La thérapeute m’entend pleurer et sent que la souffrance me secoue allongée sur sa civière, et me demande : vas-y, continue, va à ta mort, si tu peux, et découvre quelle leçon tu as à apprendre.
Je suis dans un lit immaculé, vieux et inutile, fatigué et António, plus âgé que moi, attend que je lui réponde et que je réagisse à ses notes. Je suis malade. Très malade et dans quelques instants tout sera fini pour moi, même António qui m’a toujours accompagné, tous ces volants, ces coutures, ces dentelles et ces passementeries, les lourdes litières, la table de chevet et toute la panoplie de choses qui ne servent qu’aux vivants. Je suis morte il y a longtemps et c’était mon choix de ne pas vivre la joie d’Ana comme si c’était la mienne. Ne serrez pas non plus vos enfants dans vos bras comme s’ils étaient mes neveux. Et ils l’étaient, mais je ne l’ai jamais fait. Le choix de mourir quand Ana s’est lancée dans son nouveau voyage était le mien, le mien seul, ma folie et mes peurs. Je pensais qu’en remplissant Ana de peur du mariage, elle ne partirait pas, mais quand elle est partie, tous les rêves sont partis avec elle, les miens, et peut-être les siens, qui les avaient aussi. Je suis en train de mourir de la tuberculose, mais c’était une mort annoncée il y a si longtemps.
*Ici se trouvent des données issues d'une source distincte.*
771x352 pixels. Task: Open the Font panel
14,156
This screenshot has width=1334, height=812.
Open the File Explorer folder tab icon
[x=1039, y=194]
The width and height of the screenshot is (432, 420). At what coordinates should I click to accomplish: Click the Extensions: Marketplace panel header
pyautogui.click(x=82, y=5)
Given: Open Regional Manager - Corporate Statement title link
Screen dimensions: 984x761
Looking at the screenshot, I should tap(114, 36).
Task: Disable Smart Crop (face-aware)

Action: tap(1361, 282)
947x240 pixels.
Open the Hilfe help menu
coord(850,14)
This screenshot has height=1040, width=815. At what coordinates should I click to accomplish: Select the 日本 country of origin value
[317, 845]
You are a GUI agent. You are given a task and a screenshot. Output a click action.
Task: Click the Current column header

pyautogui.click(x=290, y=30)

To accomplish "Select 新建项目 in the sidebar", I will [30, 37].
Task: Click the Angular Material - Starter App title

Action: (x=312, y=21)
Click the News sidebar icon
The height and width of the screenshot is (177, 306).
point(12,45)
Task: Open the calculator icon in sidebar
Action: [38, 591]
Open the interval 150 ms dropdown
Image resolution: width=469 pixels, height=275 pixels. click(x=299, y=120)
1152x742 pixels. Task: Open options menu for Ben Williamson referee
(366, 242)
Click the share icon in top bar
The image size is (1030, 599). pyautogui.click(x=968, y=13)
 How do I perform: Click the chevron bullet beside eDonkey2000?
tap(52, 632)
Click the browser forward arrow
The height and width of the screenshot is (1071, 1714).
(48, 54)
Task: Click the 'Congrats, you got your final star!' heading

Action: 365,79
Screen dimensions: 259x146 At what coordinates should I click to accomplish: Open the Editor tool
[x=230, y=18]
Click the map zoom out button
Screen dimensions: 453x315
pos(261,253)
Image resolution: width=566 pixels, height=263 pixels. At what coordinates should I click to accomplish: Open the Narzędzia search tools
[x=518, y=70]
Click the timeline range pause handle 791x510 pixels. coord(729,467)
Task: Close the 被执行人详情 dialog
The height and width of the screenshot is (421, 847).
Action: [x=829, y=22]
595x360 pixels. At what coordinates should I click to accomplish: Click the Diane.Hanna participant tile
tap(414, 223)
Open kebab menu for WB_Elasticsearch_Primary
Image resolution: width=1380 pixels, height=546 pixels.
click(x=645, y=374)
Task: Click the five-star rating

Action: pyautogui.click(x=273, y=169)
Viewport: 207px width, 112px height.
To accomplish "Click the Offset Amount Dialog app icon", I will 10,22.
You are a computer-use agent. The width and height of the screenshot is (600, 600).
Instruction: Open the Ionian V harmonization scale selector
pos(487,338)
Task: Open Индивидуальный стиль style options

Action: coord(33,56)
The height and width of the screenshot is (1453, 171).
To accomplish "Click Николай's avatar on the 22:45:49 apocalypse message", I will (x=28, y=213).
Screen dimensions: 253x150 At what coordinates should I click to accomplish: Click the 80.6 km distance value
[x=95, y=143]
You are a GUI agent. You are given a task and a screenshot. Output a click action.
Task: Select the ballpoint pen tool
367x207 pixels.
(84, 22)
Si j’avais eu le courage de quitter cette pièce lors des fiançailles et de pleurer ce que j’avais à pleurer, peut-être de faire comprendre à Ana ma peur d’être seule, peut-être qu’elle aurait été plus présente. Peut-être que j’aurais été plus heureux. Mais j’ai choisi la peur de l’amour et j’y ai ajouté la peur de perdre. Personne ne peut faire l’expérience de la perte d’un amour qui n’est pas perdu. Je l’ai perdu parce que j’ai décidé d’arrêter d’aimer. Je ne choisis pas la mort blanche, mais c’est celle qui commence à recouvrir tous les bords de la pièce et même le visage serein de mon ami, tranquille.